──────── Texto extraído ────────

Essa é uma vontade que nasceu comigo. Criança, eu fazia pulseiras para vender para as colegas de escola. Eu sempre gostei de produzir e nunca vi o trabalho como um fardo. A minha mãe me ensinou a encarar os desafios e dores com bom humor e otimismo. Quando comecei a Belpa com o meu sócio Paulo Silveira, não tínhamos dinheiro, mas tínhamos uma vontade enorme. Enquanto ele cuida do financeiro, vou para a frente dos negócios. Foram muitos dias sem dormir, enfrentando viagens cansativas, mas tudo valeu a pena. Hoje não é mais fácil, mas é diferente. A experiência nos dá mais calma para resolver as coisas.
Com mais de 40 anos de mercado, a Belpa passou por diversos momentos importantes e difíceis da nossa história. A pandemia de Covid-19, você já disse em outras oportunidades, talvez tenha sido o mais crítico deles. Você pode contar como superou essa fase?
Na pandemia, o mundo parou e a gente não sabia como seria o dia seguinte. Com as pessoas dentro de casa, eu tive a clareza de que elas apelariam para o e-commerce e que o mundo ia precisar de embalagens de papelão. Se o mundo parou, as pessoas teriam que levar o mundo para casa. Peguei todo o dinheiro da Belpa e gastei em papelão. O detalhe é que não trabalhávamos com esse material, então tinha também que adaptar o maquinário. Foi uma loucura, mas não tive medo porque não havia outro caminho. Íamos fechar e, para piorar, o Paulo [Silveira] teve a doença e foi intubado. Eu tinha 114 famílias sob a minha responsabilidade. Deu certo. Em um determinado momento não havia papelão no mercado e eu tinha para vender. Repassei a metade, recuperei o investimento e iniciamos uma nova fase. Costumo dizer que a crise não me pega porque não dou chance para ela.
Trato a Belpa como se ela fosse um ser vivo que precisa ser cuidado, que precisa respirar e descansar. Sempre fiz uma gestão humanizada e já fui muito criticada por isso. Hoje sabemos que a empresa que não é humanizada vai acabar.

──────── Material fornecido ────────

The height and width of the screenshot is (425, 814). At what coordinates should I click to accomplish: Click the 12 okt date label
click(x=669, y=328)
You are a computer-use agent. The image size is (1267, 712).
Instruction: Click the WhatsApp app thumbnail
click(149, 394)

────────
──────── Material fornecido ────────

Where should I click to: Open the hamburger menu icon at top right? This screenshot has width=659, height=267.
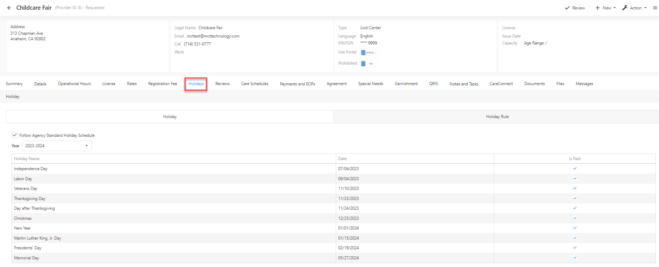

────────

## Partes do exercício
a) Indique se cada afirmação abaixo está de acordo com o texto sobre a Belpa. Justifique cada resposta com a citação literal do trecho que a decide.
(i) A Belpa está no mercado há mais de 40 anos.
(ii) Antes da pandemia, a Belpa já trabalhava com papelão.
(iii) Todo o papelão adquirido foi repassado a terceiros.
b) No parágrafo do texto sobre a Belpa que começa com "Na pandemia, o mundo parou", relacione, na ordem em que aparecem, todas as ocorrências de verbos na primeira pessoa do singular do pretérito perfeito.

## Lista de soluções
a)
(i) Sim: "Com mais de 40 anos de mercado".
(ii) Não: "O detalhe é que não trabalhávamos com esse material".
(iii) Não: "Repassei a metade".

b) tive, Peguei, gastei, tive, Repassei, recuperei